====== Document excerpt ======

FIG. 10 shows the focusing of an ultrashort pulse with a lens not perfectly compensated for dispersion.

In FIG. 10(a), the dispersion causes the group velocity and phase velocity to differ. The different thickness of glass as a function of radius leads to a radially dependent propagation time delay for parts of the pulse at the focus. FIG. 10(b) shows how the dispersion also introduces a radially dependent chirp. For pulses of length around 50 fs, the PTD is considered more detrimental to the focus than the chirp. The effect in FIG. 10(a) can be countered using the DM and SLM in tandem to exactly remove the radially dependent PTD, as shown in FIG. 10(c).

There are known methods of focussing ultrashort pulses that either avoid or statically compensate the effect of PTD. These include the use of parabolic mirrors, refractive lenses, or specifically designed hybrid high NA lenses incorporating appropriate compensation. These compensation methods only provide static correction for PTD arising in the lens, which is typically designed for focussing in air. Of course, this is rarely the case in microscopy or laser fabrication and often it is desirable to focus inside a specimen (or a fabrication substrate, such as the diamond discussed above). Then dispersion within the specimen should also be considered, as this will create an alternate radially dependent PTD for the pulse.

====== Supplied information ======

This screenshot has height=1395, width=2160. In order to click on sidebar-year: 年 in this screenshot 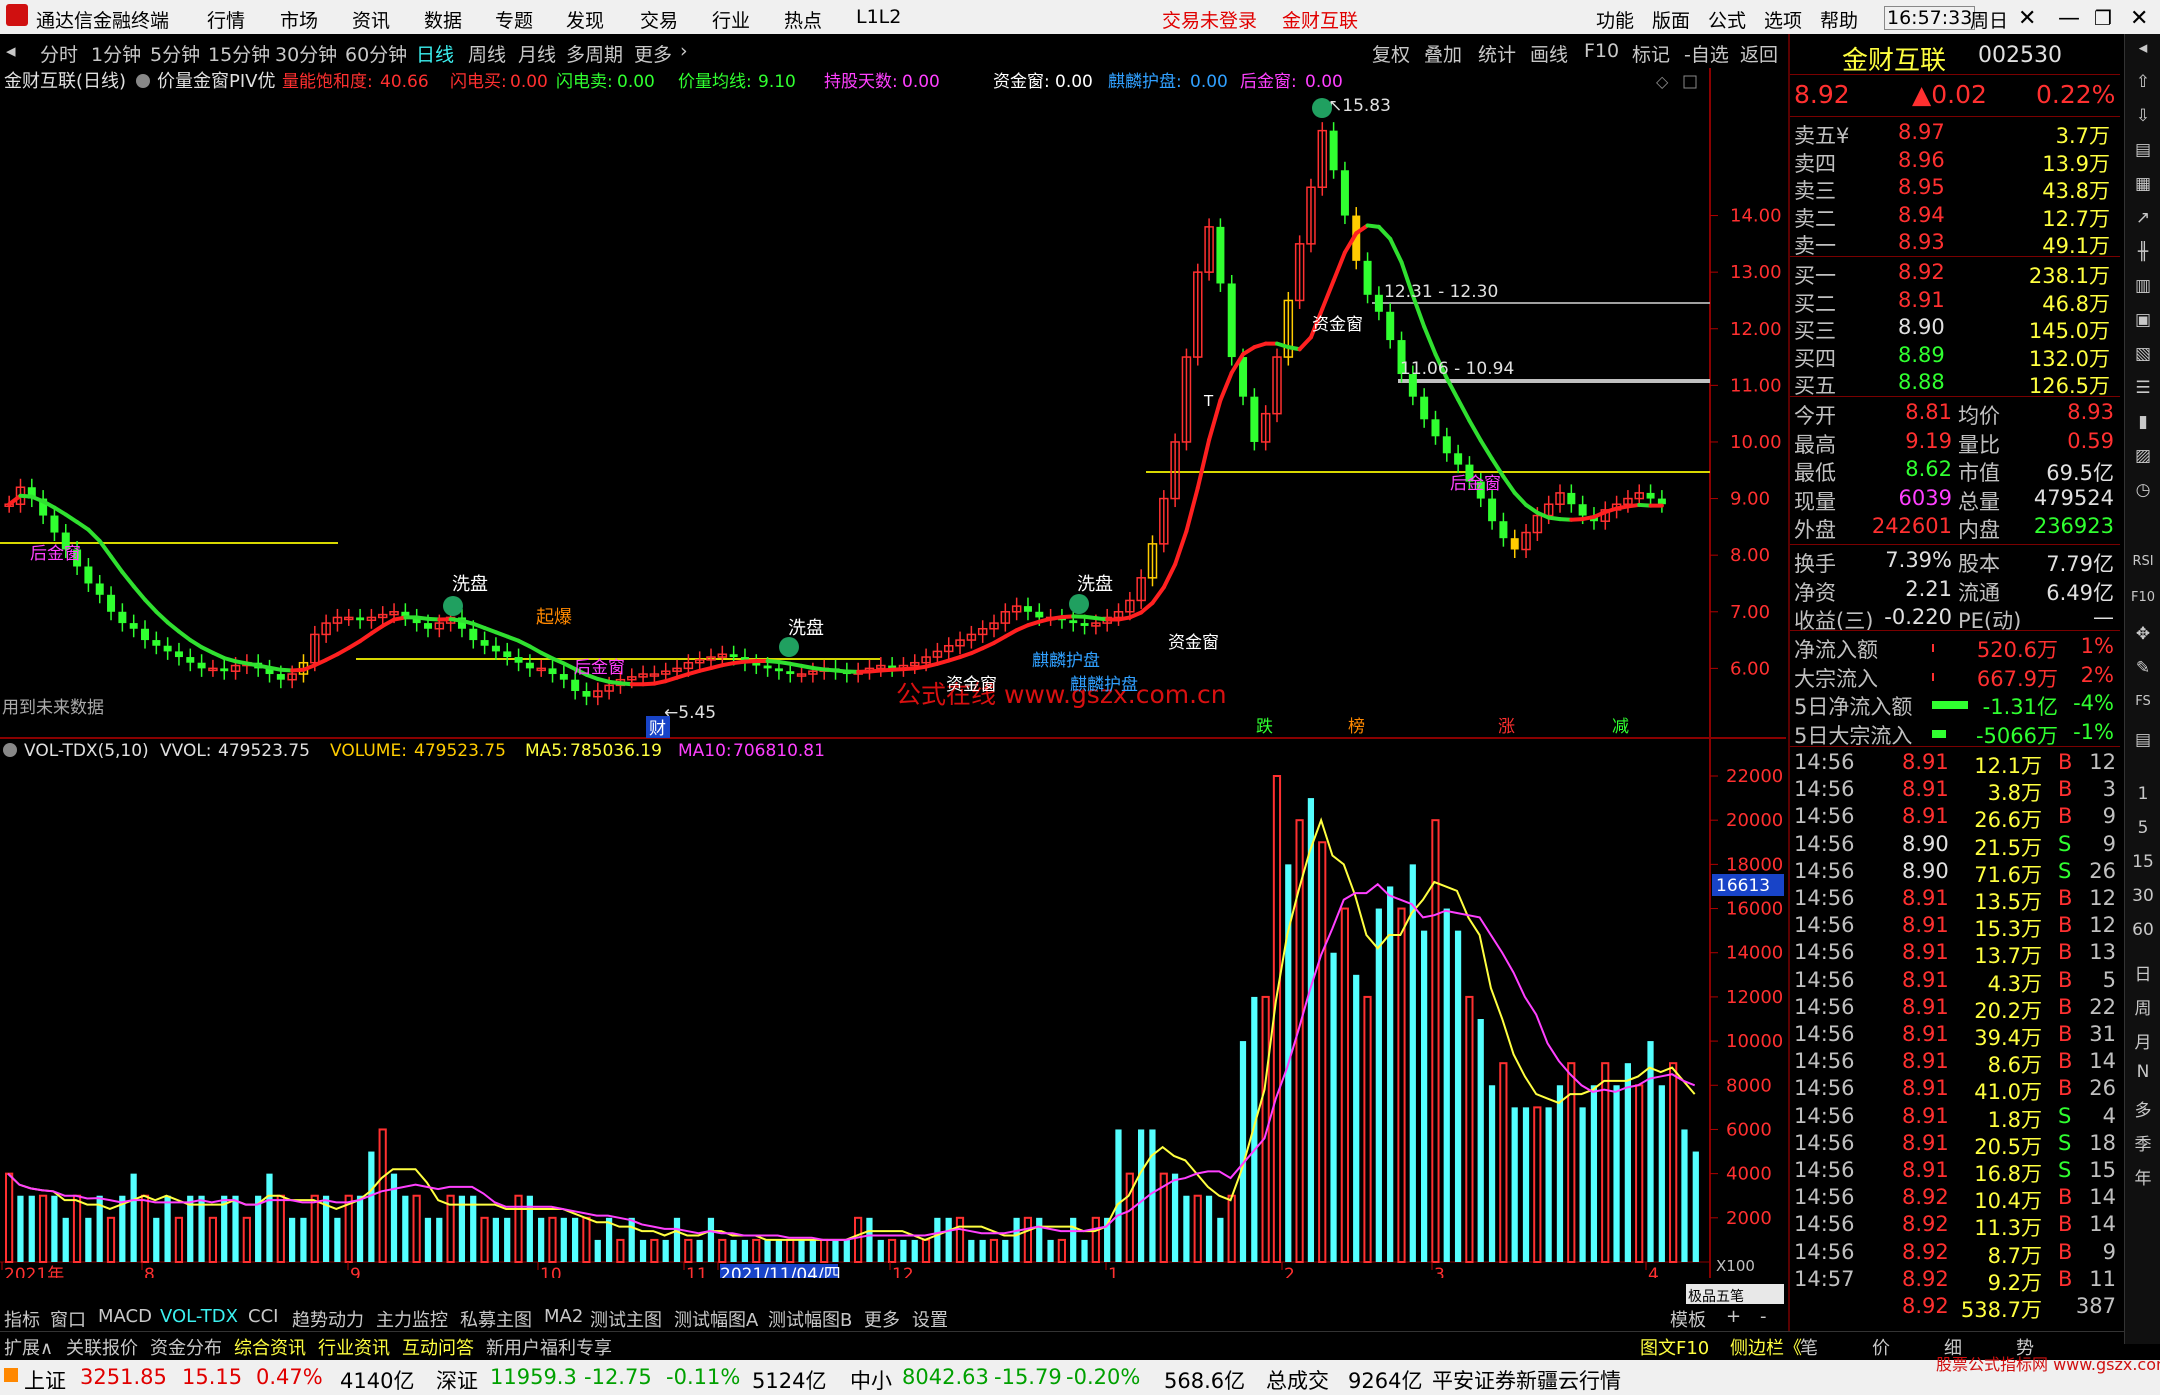, I will do `click(2143, 1178)`.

======

◆ **Exercise details**: Please retype the passage on focusing ultrashort pulses from "In FIG. 10(a), the" to "in FIG. 10(c).". Rely only on the passage on focusing ultrashort pulses, not on the listing.

◆ **Solution to this problem**:
In FIG. 10(a), the dispersion causes the group velocity and phase velocity to differ. The different thickness of glass as a function of radius leads to a radially dependent propagation time delay for parts of the pulse at the focus. FIG. 10(b) shows how the dispersion also introduces a radially dependent chirp. For pulses of length around 50 fs, the PTD is considered more detrimental to the focus than the chirp. The effect in FIG. 10(a) can be countered using the DM and SLM in tandem to exactly remove the radially dependent PTD, as shown in FIG. 10(c).